Of all our experiences, we tend to remember the best and worst, and dispatch the rest. Or we remember something that adds new memories. A 2 week vacation is twice as long as 1 week of vacation in experience. But for the remembering self, if the two weeks are similarly good or bad, the remembering self barely distinguishes them. The second week add no new memories, the story hasn’t changed.

If you have had treatments from two different therapists, and were to choose who to go to for the next treatment, you would choose the one that has the memory that is less bad. If you had a wonderful and loving relationship for 10 years that ended with one year of misery, you would probably remember the whole decade as miserable, neglecting the 9 years of wonderful experience. Your experiencing self is pushed out by the bad memories of the last year – the remembering self.

This is a «duration neglect» (extension neglect) which is the psychological observation that people’s judgments of the unpleasantness of e.g. a painful experiences depends very little on the duration of those experiences. Multiple experiments have found that these judgments tend to be affected by two factors: the peak (when the experience was the most painful) and how quickly the pain diminishes. If it diminishes more slowly, the experience is judged to be more painful. Hence, the term «peak–end rule» describes this process of evaluation.
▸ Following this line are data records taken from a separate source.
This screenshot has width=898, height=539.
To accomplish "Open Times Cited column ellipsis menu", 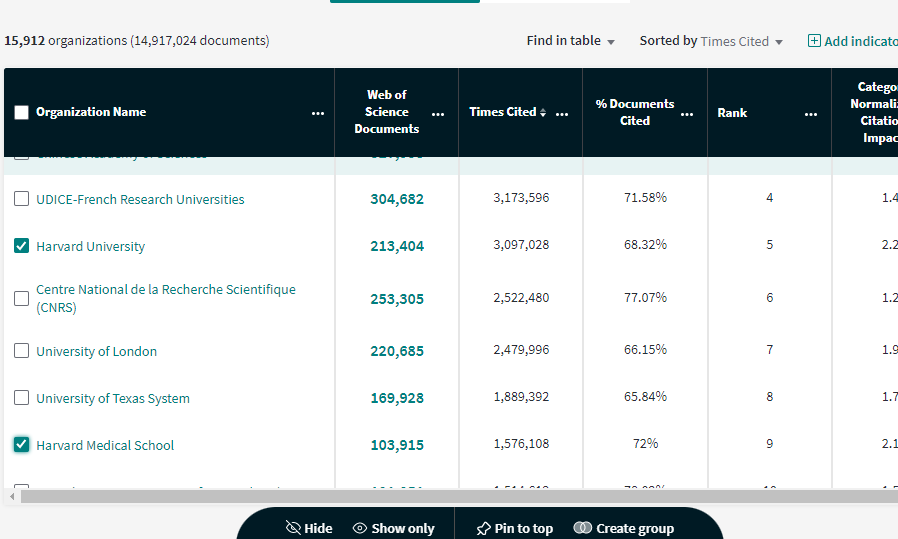I will 562,113.
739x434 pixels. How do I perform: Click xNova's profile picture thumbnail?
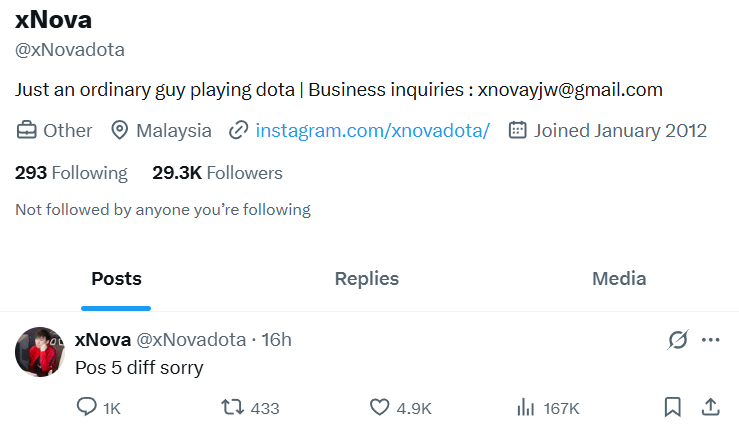(40, 352)
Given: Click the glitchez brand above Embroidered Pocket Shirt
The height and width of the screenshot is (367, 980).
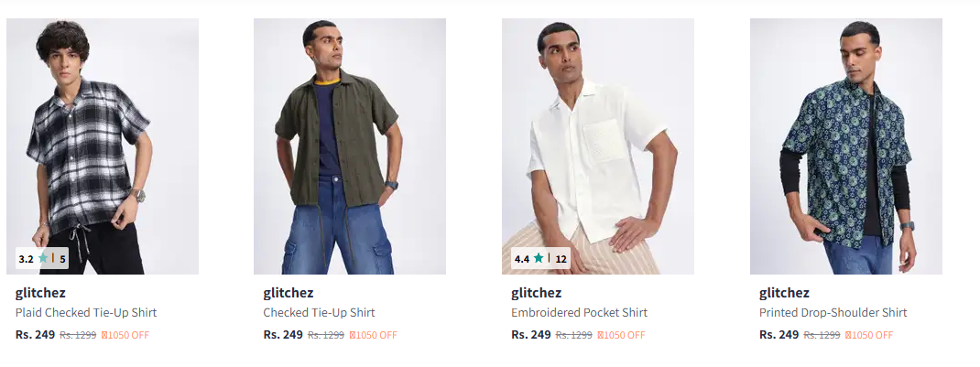Looking at the screenshot, I should point(536,293).
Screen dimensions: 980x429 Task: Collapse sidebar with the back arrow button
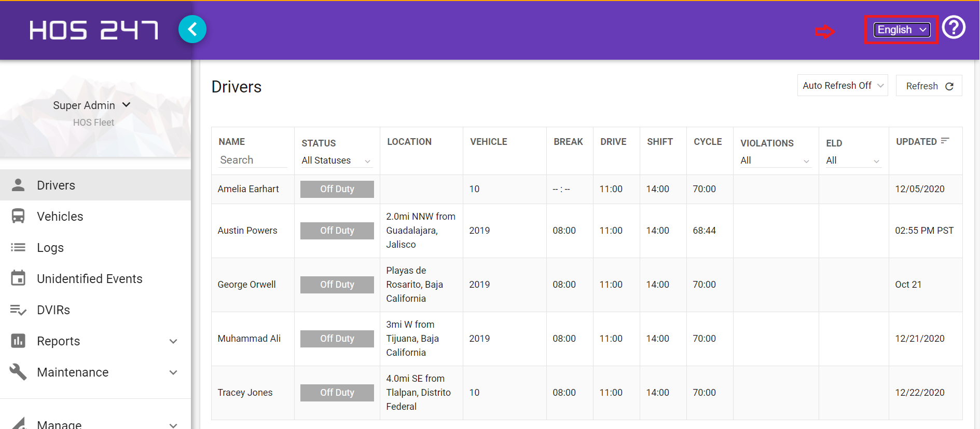coord(192,30)
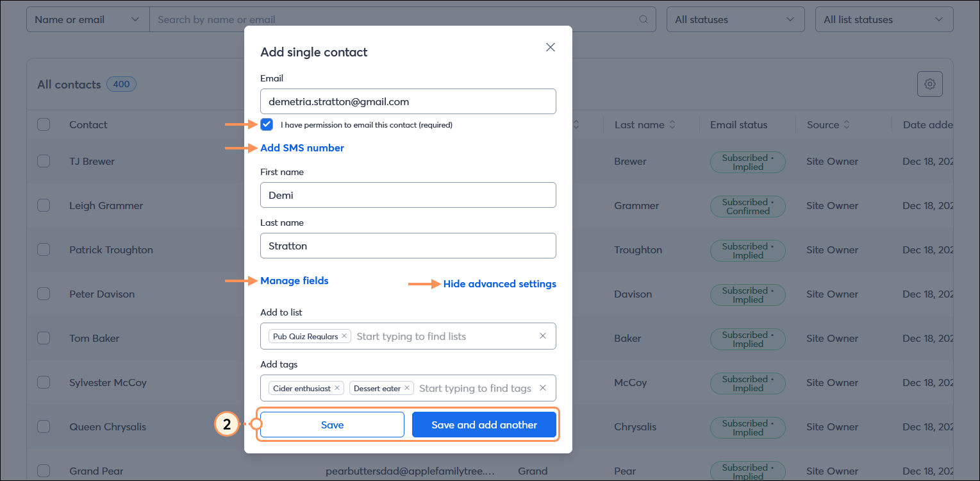Screen dimensions: 980x481
Task: Clear all tags using the X in tags field
Action: point(542,387)

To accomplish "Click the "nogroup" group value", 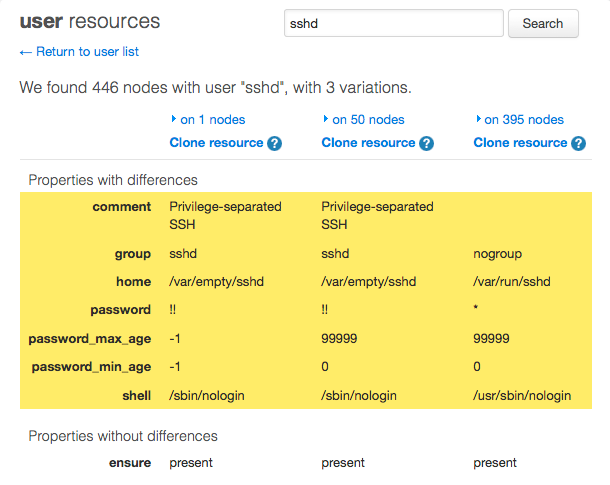I will [498, 254].
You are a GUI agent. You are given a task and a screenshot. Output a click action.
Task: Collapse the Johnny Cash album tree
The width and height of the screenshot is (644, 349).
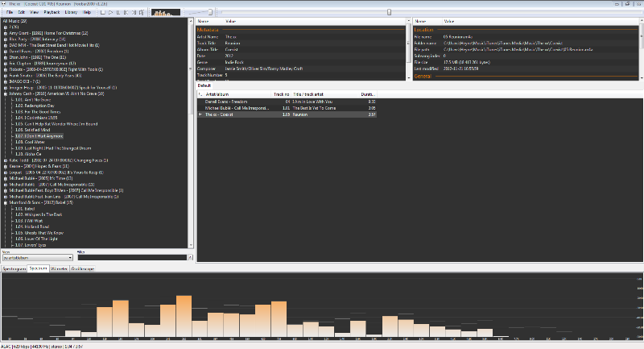click(x=5, y=92)
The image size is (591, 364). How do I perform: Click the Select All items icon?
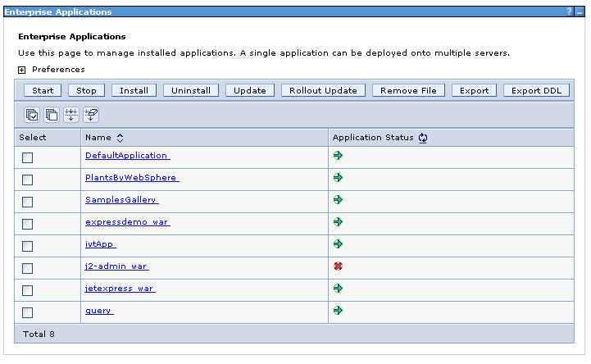(x=32, y=115)
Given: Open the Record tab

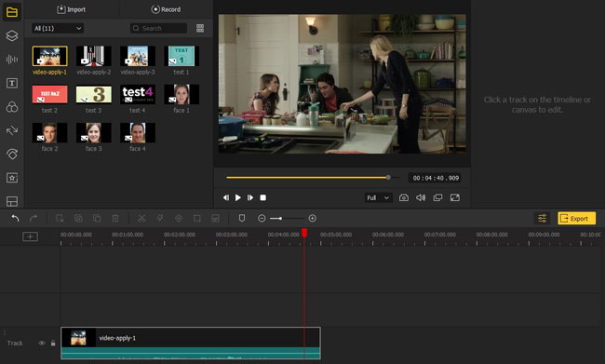Looking at the screenshot, I should [166, 9].
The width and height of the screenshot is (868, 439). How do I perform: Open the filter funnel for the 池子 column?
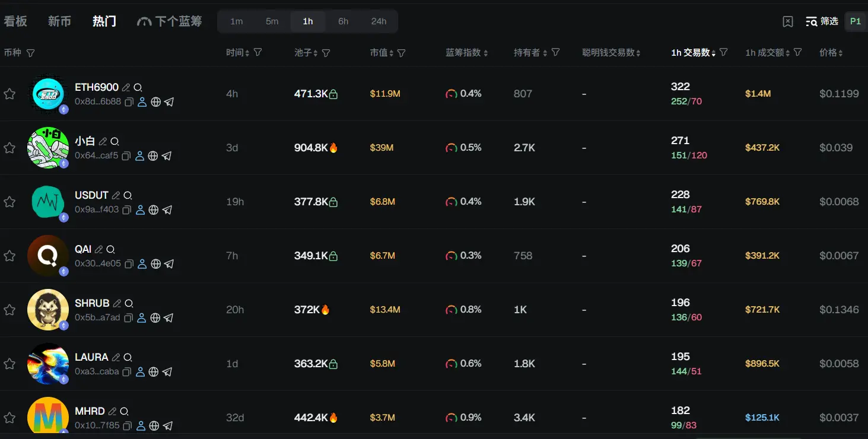click(326, 53)
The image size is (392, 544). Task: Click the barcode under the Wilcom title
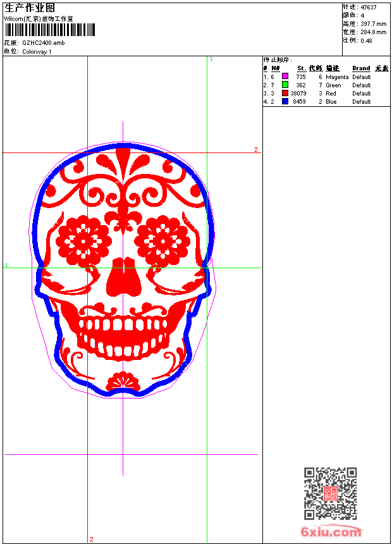(50, 30)
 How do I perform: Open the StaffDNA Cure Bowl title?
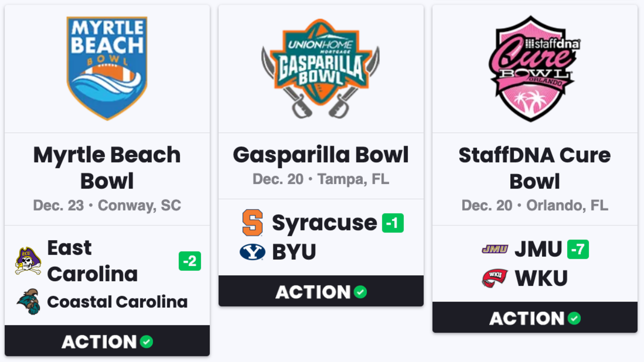tap(535, 168)

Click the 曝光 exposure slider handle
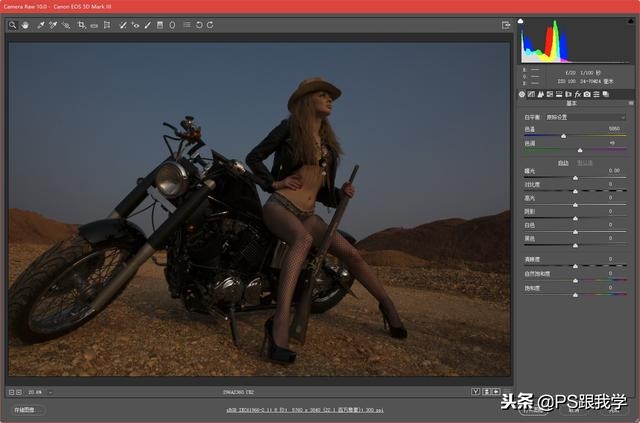(x=575, y=176)
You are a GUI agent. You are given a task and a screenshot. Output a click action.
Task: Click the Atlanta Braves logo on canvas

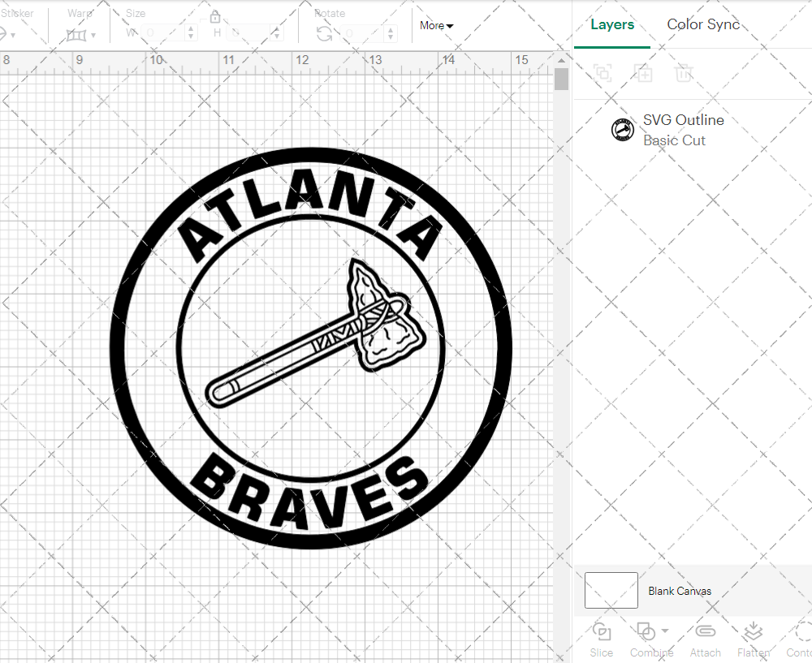pos(311,349)
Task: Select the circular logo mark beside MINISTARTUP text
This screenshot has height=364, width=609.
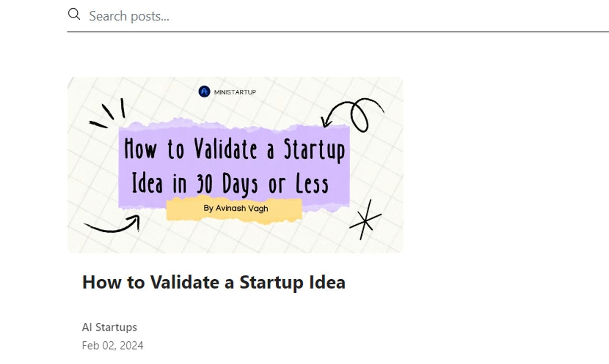Action: tap(203, 91)
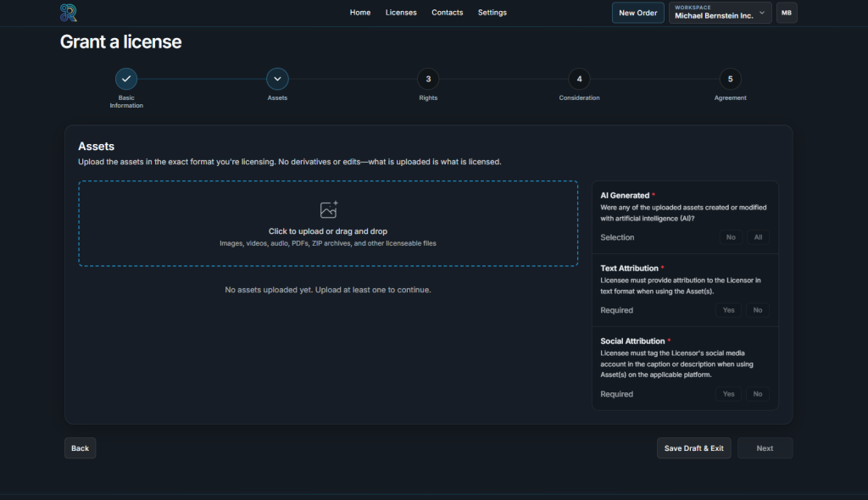Click the image upload icon
The height and width of the screenshot is (500, 868).
tap(328, 210)
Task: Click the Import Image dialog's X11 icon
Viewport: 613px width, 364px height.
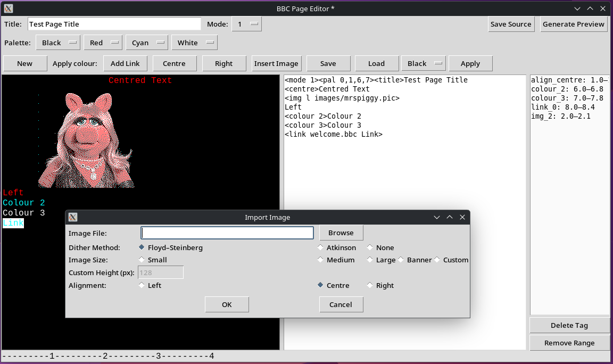Action: 73,217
Could this also play as traps and affect therapists (and patients) experiences? In what is experienced through or after exercise or manual treatments? Do these traps lurk in the path of our communication? Words that harm; are those remembered as a peak or from the end, clouding all other words no matter how reassuring or comforting? An unpleasant experience of exhaust or pain, will it drain everything else from the experience of the meaningfulness of a good exercise? Repeat business treatments may not add new memories. Over confidence may hamper opportunities for adding new and sustainable memories to patients as one fall into the trap of not admitting the complexity, or the patient context.

A happy patient after the 6th weekly lumbar manipulation could have all the five first weeks deleted in change for the end memory. And so the illusion manifests that the whole treatment series is probably needed to reach the desired effect (though maybe it all was the natural history of that back ache). And as for the therapist: During my clinical manual therapy master course I was told that spinal manipulation treatment should have an effect-limit of 6, meaning that if the desired effect wasn’t achieved to some degree within 6 treatments, another approach should be tried. That is probably more the natural history, luck by chance and conceit bottled into an illusion, or a professional vice if you will, than a significant experience – from a peak-end memory.

«We actually don’t choose between experiences, we choose between memories of experiences.»

The 3th trap is an anchoring fallacy; the tendency to rely too heavily on the first piece of information offered (the «anchor») when making decisions. The first impressions are difficult to change, right? Does observing a patients posture ring any bells? We’ve probably all been there. Or palpating that hard muscle? Anchoring to one piece of information that confirm your own narrative?

Kahneman also states: «It’s the unfortunate fact that we can’t think about any circumstance that affects well-being without distorting its importance.» That’s why I think reflecting and understanding the cognitive biases that makes our reasoning a minefield are essential for clinical reasoning. And here I have only touched on some of them.

The remembering self both feed our professional confirmation biases and chooses on behalf of the patient. Kahneman says: «Even when we think about the future, we don’t think of our future normally as experiences. We think of our future as anticipated memories.»

Patients past experiences may have profound impact on future choices and expectations, just as a therapists own past experiences may guide, or even dictate, future decisions and treatments. Be aware of the traps that the remembering self lay out to cloud meaningful experiences within the experiencing self. The patient perspective and expectation is always biased, as are the therapists, and creates cognitive double-traps.